Lawyer Saul Cimbler: New Rules Will Make It “Much Easier” For U.S. Companies To Sell Energy-Efficient Technology To Cubans. 
“Lawyer Saul Cimbler, who has been exploring opportunities for deploying LED, solar and other energy-efficient technologies in Cuba, said the new regulations will give him and his partners ‘more legal authority to go in.’ Before, they had been contemplating trying to come in under the umbrella of construction materials, which are allowed to be exported to Cuba under a rule change from last year as long as they are used for private construction. But the new rules specifically allow U.S. companies to sell energy production exports to state-owned companies as long as they ‘provide goods and services to the Cuban people.’ That rule change, said Cimbler ‘makes it much easier.’” [Miami Herald, “New Cuba regulations provide more ‘wiggle room’ for U.S. businesses,” 1/27/16]

Cimbler: “This Really Escalates The Ability Of American Companies To Look At More Possibilities In Cuba.” “The new rules also allow case-by-case licensing of trade to support education, food processing, disaster preparedness, public health, sanitation, agricultural production, residential construction, public transportation, wholesale and retail distribution for consumption by the Cuban people and to treat public water supplies.

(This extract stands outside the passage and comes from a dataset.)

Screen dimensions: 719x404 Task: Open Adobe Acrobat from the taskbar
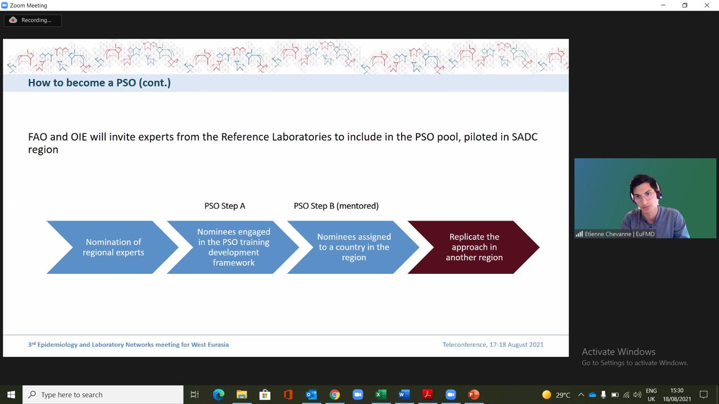(427, 394)
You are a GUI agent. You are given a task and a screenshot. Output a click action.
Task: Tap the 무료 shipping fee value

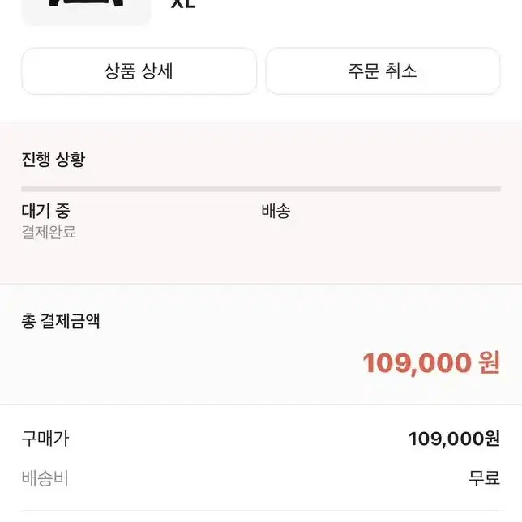(485, 478)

Companies interested in those areas will have to apply for an OFAC license. ‘This really escalates the ability of American companies to look at more possibilities in Cuba,’ said Cimbler. ‘There are some real bells and whistles in this.’” [Miami Herald, “New Cuba regulations provide more ‘wiggle room’ for U.S. businesses,” 1/27/16]

New Regulations Could Be A Boon To Cuba’s Growing Number Of Paladares. “The new regulations also could be a boon to Cuba’s growing number of paladares, or private restaurants, that could receive everything from meat slicers, coffee machines and cooking utensils under the food processing provision. Even though previous sets of rule changes allow authorized American businesses to open and maintain bank accounts in Cuba and U.S. financial institutions to open correspondent accounts at Cuban banks to handle processing of authorized transactions, nearly all U.S. banks have remained on the sidelines.” [Miami Herald, “New Cuba regulations provide more ‘wiggle room’ for U.S. businesses,” 1/27/16]

Center For Democracy In The Americas’ Sara Stephens: The Administration’s New Regulations Are “Ensuring That The Cultural Bridge That Artists Build Works In Both Directions.” “Sara Stephens, executive director of the Center for Democracy in the Americas, pointed out that a decade ago, the U.S. government banned the entry of some Cuban artists on the grounds they were security risks. In contrast, she said, ‘the Obama administration has not only welcomed more Cuban artists into the U.S. but with the new regulations is now ensuring that the cultural bridge that artists build works in both directions. This means that U.S. musicians, writers, actors and movie makers will have a much easier time working and performing in Cuba and engaging with Cubans in the process of creating art.’” [Miami Herald, “New Cuba regulations provide more ‘wiggle room’ for U.S. businesses,” 1/27/16]

NSC Spokesman Ned Price: Cuban Government Should Reciprocate U.S. Action By Making It Easier For Cubans To Engage In Commerce And Get Online. “Tuesday's move appears designed to jumpstart commerce between the two countries and remove some of Cuba's biggest excuses for not opening its economy to trade with the U.S. ‘Just as the United States is doing its part to remove impediments that have been holding Cubans back, we urge the Cuban government to make it easier for its citizens to start businesses, engage in trade, and access information online,’ National Security Council spokesman Ned Price said. Among a host of other measures, the new regulations allow U.S. firms to offer Cuban buyers credit on sales of non-agricultural goods, addressing a longstanding Cuban complaint about a ban on credit.” [AP, “Obama administration loosens Cuba embargo with new measures,” 1/26/16]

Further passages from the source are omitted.